で、またジェンティルドンナが走ってたって訳。
「...並走しとる相手って
しかもこの前ヴィルシーナと並走した時に比べて明らかにパフォーマンスが上がっとる。
「トレーニングメニューちゃんとパクリおったか...人の心とかないんか?」
まぁ教えたのは他でもない俺自身なんだが...
「あ、書類片付けてないわ、帰ろ」
トレーナーとしての義務は果たさねばならない。
後日
「は〜、またあの二人走るん?」
先輩から聞いた話によれば、もう一度レースをするとのこと。ヴィルシーナのレベルもまた上がったらしい...が
「デビュー前で言うのもなんやが、今の状態じゃジェンティルドンナには勝てへん」
まだデビューしとらんのにあんな仕上がってんのはイカれとる。
「ま、見るか...」
そうして俺がターフを見渡せる場所に移動すると
「あぁ...ちょうど良いわ、そこの貴方。新人トレーナーさん」
またもやいつの間にか居たジェンティルドンナに話しかけられた。
「タイムを計って頂戴な。全てが
「何でわざわざ俺に...まぁいい、計っちょる」
俺がそう言うと、ジェンティルドンナはヴィルシーナの元へ向かっていった。
「さ、力比べや」
ターフが静まり返る...が、その静寂は2人の蹴り上げた土の音で破られる。
体を並べ合い、闘志を纏って己の勝利に向かって走る。
その空気は周囲をも飲み込み、そして
「...僅差」
ハナ差でジェンティルドンナが勝利を掴んだ。
疲れ切っているヴィルシーナを横目にジェンティルドンナがこちらに向かってくる。
「...タイムは?」
「前回より速いタイムや、どちらも格段に成長しとると言えるな」
「そう、前回よりも...」
ジェンティルドンナが視線を変える。
「ヴィルシーナ、貴方は成長している。しかし私はそれ以上に力をつけた。それが事実、揺るぎない真実ですわ」
「くっ...それでも、そうだとしても...!私は挑み続ける!負けた理由を洗い出し、何百でも力を補って!」
「貴方の先を行くその時まで...私は強さを...求め続ける!」
「よろしいッ!!!」
「うるさっ!」
なんだこの二人、漫画の展開かて。
「レース走者とは泥に塗れ、転げても。自ら拭って昨日までの己を超える!」
「挑み続けなさい、強き者に。自身こそが強者だと誇示するためにッ!」
すげぇ良いこと言っとるな。
「その全てを跳ね除け、引きずり下ろし..私は最強に成るわ。この身で、この力で、最強を示しましょう」
「...っ...失礼するわ、これからもどうぞ、お覚悟なさって」
そう言ってヴィルシーナはこの場を去っていった。
「ええ。...ごきげんよう」
ジェンティルドンナはヴィルシーナを見送る。
立ち上がる"力"を持つライバルを、高みに居るものとして気高く。
「(痺れるわぁ...!)」
その力、その強さ!彼女が描く先を望まないトレーナーなど居らへん。
その姿に俺は期待してしまう、ジェンティルドンナとなら、
ならばどうする。
「(一択やろ、俺が力を持っていると示すんや。
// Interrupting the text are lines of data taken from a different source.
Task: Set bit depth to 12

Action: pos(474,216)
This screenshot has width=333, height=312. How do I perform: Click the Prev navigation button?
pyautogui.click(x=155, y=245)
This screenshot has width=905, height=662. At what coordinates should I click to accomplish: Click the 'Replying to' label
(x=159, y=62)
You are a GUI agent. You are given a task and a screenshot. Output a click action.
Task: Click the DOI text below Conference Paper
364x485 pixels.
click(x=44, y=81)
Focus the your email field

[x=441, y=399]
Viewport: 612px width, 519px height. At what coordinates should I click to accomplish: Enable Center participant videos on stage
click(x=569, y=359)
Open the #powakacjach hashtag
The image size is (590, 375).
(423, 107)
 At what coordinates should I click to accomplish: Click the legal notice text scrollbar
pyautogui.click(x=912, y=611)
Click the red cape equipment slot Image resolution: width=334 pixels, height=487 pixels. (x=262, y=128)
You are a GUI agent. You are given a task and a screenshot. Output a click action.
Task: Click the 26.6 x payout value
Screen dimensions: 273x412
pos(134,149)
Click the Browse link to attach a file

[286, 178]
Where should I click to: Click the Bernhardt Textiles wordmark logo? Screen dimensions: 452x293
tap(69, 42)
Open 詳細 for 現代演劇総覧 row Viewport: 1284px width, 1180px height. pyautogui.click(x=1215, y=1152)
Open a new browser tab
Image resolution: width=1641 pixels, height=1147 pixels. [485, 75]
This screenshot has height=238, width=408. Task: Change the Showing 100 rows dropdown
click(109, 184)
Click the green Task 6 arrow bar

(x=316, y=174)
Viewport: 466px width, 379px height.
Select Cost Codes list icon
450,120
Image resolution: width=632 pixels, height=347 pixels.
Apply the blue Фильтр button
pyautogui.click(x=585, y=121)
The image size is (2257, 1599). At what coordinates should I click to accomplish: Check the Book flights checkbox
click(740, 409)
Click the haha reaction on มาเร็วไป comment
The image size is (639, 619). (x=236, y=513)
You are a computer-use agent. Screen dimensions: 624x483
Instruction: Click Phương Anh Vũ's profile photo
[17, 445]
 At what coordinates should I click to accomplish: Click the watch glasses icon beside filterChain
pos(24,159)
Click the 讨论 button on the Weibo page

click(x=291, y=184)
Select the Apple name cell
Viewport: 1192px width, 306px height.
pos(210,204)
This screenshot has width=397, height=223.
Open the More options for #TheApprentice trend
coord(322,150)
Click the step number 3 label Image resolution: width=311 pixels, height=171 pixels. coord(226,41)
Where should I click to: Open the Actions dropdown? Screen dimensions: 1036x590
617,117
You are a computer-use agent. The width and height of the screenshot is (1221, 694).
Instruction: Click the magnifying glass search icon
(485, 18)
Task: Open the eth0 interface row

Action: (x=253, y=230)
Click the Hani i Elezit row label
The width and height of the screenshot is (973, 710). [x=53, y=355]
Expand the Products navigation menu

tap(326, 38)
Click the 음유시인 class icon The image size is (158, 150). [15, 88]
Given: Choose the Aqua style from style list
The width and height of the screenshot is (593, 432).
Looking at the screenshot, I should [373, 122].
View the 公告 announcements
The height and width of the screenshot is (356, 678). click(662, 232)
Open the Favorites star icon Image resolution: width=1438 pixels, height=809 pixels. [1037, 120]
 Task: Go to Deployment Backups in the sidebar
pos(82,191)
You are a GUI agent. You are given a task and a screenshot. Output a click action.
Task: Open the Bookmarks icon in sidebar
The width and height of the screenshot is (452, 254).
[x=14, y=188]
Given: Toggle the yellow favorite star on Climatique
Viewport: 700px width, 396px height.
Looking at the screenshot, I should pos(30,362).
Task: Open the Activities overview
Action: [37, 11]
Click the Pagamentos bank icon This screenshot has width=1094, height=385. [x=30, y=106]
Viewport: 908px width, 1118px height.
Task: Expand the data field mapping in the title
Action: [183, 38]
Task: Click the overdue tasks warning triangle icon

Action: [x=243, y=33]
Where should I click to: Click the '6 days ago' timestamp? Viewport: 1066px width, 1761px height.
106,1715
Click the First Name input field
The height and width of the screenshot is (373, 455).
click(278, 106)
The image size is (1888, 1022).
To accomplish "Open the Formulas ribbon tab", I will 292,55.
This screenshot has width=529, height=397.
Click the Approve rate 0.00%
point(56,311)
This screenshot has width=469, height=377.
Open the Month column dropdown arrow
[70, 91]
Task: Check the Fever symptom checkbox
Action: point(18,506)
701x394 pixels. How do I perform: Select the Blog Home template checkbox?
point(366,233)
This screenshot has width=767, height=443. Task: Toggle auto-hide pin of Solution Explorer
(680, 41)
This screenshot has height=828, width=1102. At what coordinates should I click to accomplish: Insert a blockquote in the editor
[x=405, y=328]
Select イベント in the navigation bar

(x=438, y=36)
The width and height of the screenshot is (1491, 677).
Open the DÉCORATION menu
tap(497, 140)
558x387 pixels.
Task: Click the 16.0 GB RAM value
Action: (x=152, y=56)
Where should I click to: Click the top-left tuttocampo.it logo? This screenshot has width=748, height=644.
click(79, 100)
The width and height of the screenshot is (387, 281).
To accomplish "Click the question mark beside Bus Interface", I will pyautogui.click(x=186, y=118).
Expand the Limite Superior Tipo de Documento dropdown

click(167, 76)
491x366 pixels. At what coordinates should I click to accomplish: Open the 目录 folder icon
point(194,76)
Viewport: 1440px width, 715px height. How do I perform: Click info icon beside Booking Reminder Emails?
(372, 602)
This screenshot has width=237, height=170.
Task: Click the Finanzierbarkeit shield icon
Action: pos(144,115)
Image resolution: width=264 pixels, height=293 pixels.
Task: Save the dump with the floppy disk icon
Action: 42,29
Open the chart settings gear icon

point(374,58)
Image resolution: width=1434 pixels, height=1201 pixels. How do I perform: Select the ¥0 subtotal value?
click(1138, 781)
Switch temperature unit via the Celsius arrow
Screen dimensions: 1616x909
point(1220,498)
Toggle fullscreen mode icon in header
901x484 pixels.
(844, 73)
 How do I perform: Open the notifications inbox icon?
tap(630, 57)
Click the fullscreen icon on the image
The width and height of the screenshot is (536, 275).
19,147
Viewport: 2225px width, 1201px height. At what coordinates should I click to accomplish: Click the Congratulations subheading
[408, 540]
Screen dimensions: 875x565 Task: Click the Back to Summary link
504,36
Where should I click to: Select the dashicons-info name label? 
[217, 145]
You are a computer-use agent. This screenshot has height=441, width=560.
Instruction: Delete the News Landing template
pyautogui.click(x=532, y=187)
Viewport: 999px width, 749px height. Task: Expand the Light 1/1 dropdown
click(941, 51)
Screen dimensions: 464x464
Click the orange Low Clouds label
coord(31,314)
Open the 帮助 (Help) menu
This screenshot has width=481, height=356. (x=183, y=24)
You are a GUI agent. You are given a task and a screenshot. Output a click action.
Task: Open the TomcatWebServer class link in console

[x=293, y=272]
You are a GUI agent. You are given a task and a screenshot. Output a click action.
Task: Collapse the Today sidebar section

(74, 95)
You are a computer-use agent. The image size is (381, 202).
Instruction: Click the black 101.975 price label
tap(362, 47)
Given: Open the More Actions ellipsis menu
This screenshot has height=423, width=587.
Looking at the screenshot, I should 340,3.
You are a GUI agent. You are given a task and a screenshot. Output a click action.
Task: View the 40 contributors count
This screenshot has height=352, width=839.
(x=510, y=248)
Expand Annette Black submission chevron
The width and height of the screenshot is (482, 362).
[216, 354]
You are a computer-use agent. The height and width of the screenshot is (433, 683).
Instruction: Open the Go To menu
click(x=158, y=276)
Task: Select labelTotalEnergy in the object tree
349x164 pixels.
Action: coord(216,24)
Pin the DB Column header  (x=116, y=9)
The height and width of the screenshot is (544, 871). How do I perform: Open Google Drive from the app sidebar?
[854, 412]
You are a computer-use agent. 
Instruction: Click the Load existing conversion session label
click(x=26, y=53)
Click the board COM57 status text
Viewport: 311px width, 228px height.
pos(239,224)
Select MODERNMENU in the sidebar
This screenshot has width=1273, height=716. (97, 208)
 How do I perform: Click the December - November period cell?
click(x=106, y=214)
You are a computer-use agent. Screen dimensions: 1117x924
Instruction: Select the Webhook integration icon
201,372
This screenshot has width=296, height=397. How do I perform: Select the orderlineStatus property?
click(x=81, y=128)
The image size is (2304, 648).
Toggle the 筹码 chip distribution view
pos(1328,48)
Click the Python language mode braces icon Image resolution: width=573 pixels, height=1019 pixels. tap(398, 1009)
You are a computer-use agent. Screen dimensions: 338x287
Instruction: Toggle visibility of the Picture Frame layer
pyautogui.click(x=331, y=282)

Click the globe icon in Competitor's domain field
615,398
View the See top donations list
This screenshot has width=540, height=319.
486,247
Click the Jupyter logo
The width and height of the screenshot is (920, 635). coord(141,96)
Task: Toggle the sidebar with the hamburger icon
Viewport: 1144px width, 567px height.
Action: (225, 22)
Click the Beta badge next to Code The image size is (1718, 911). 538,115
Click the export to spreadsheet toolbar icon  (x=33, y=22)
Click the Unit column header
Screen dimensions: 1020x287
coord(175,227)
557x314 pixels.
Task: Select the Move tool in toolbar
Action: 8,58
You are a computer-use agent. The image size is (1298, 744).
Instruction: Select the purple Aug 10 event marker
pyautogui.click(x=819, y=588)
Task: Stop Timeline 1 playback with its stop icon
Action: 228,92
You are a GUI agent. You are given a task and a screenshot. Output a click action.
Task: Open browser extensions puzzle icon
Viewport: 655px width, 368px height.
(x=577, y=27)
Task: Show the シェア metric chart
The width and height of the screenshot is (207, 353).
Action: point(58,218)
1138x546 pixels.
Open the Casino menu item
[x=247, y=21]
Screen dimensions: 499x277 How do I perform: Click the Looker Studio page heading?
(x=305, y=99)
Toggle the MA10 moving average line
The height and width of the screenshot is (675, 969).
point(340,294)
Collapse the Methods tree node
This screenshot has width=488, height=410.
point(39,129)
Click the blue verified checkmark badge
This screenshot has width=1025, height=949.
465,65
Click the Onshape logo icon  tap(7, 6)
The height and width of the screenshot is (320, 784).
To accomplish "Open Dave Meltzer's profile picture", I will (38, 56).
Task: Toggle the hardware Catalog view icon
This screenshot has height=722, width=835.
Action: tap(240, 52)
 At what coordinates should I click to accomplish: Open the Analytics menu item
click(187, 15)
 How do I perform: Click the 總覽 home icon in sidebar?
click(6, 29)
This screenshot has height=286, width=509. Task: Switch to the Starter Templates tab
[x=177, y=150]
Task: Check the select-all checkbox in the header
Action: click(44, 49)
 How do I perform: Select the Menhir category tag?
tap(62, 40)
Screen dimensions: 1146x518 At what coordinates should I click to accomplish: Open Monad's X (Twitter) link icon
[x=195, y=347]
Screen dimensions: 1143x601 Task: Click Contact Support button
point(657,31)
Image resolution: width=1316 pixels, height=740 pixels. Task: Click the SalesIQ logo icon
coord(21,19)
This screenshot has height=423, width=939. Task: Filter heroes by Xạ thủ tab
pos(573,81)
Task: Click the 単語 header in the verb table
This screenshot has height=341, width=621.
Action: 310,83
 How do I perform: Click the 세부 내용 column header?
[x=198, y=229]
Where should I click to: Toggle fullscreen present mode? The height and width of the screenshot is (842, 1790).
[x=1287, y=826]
他の誰よりもなぁ)」
それこそジェンティルドンナよりも、本人よりも強さを引き出す力を持っていると。
「(そっち側に立つんは、俺や)」
「それで?貴方からの提案、聞かせてもらえるかしら?」
正直禪院直哉と言うキャラを理解できれば本人だったと思います。
まぁあんなドブカスじゃ直ぐに引退ですね。